• [DATASET CONTENT]:
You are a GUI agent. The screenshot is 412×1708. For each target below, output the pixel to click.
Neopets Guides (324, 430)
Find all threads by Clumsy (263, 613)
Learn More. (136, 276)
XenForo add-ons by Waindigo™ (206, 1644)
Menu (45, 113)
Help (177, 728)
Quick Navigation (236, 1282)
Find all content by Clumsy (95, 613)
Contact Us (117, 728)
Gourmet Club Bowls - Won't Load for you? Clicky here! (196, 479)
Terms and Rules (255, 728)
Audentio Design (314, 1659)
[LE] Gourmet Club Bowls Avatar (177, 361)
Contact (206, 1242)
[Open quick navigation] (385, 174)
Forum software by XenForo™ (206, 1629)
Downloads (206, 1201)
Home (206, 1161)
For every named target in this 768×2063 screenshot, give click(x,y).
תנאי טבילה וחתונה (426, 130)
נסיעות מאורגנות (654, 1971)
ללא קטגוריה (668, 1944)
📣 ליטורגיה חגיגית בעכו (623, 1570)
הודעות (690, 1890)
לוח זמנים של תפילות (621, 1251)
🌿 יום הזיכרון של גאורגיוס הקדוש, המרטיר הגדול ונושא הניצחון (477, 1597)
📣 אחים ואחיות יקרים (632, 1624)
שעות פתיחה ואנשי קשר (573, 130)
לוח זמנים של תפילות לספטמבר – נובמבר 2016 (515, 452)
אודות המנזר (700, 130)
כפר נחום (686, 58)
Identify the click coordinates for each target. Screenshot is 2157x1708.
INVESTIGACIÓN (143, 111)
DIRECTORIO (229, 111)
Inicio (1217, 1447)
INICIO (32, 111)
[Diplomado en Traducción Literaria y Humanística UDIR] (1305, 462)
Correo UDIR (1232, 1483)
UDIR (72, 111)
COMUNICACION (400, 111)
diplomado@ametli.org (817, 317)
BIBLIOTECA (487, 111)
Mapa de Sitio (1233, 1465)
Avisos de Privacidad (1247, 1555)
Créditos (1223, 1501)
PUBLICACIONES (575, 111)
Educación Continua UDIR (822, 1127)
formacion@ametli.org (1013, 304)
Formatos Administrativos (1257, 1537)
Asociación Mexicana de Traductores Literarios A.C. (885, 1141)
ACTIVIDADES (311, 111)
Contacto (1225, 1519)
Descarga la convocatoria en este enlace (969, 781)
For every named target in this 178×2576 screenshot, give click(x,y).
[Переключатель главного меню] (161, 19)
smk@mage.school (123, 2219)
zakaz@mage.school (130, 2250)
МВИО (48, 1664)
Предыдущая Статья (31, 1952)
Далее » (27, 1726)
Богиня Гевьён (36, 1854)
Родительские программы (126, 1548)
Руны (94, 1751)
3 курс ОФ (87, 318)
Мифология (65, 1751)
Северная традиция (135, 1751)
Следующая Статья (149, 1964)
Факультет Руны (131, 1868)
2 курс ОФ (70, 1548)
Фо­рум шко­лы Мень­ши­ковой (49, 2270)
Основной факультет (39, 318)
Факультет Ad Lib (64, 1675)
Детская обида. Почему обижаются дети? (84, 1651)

• [TASK ITEM]:
Write out the records exactly, starting at the first line and stopping after the line that contains "formacion@ametli.org (1013, 304)".

• [RESULT OF THE EXERCISE]:
You are a GUI agent. The screenshot is 412×1708. For each target below, output the pixel to click.
Neopets Guides (324, 430)
Find all threads by Clumsy (263, 613)
Learn More. (136, 276)
XenForo add-ons by Waindigo™ (206, 1644)
Menu (45, 113)
Help (177, 728)
Quick Navigation (236, 1282)
Find all content by Clumsy (95, 613)
Contact Us (117, 728)
Gourmet Club Bowls - Won't Load for you? Clicky here! (196, 479)
Terms and Rules (255, 728)
Audentio Design (314, 1659)
[LE] Gourmet Club Bowls Avatar (177, 361)
Contact (206, 1242)
[Open quick navigation] (385, 174)
Forum software by XenForo™ (206, 1629)
Downloads (206, 1201)
Home (206, 1161)
For every named target in this 768×2063 screenshot, give click(x,y).
תנאי טבילה וחתונה (426, 130)
נסיעות מאורגנות (654, 1971)
ללא קטגוריה (668, 1944)
📣 ליטורגיה חגיגית בעכו (623, 1570)
הודעות (690, 1890)
לוח זמנים של תפילות (621, 1251)
🌿 יום הזיכרון של גאורגיוס הקדוש, המרטיר הגדול ונושא הניצחון (477, 1597)
📣 אחים ואחיות יקרים (632, 1624)
שעות פתיחה ואנשי קשר (573, 130)
לוח זמנים של תפילות לספטמבר – נובמבר 2016 (515, 452)
אודות המנזר (700, 130)
כפר נחום (686, 58)
Identify the click coordinates for each target. Screenshot is 2157x1708.
INVESTIGACIÓN (143, 111)
DIRECTORIO (229, 111)
Inicio (1217, 1447)
INICIO (32, 111)
[Diplomado en Traducción Literaria y Humanística UDIR] (1305, 462)
Correo UDIR (1232, 1483)
UDIR (72, 111)
COMUNICACION (400, 111)
diplomado@ametli.org (817, 317)
BIBLIOTECA (487, 111)
Mapa de Sitio (1233, 1465)
Avisos de Privacidad (1247, 1555)
Créditos (1223, 1501)
PUBLICACIONES (575, 111)
Educación Continua UDIR (822, 1127)
formacion@ametli.org (1013, 304)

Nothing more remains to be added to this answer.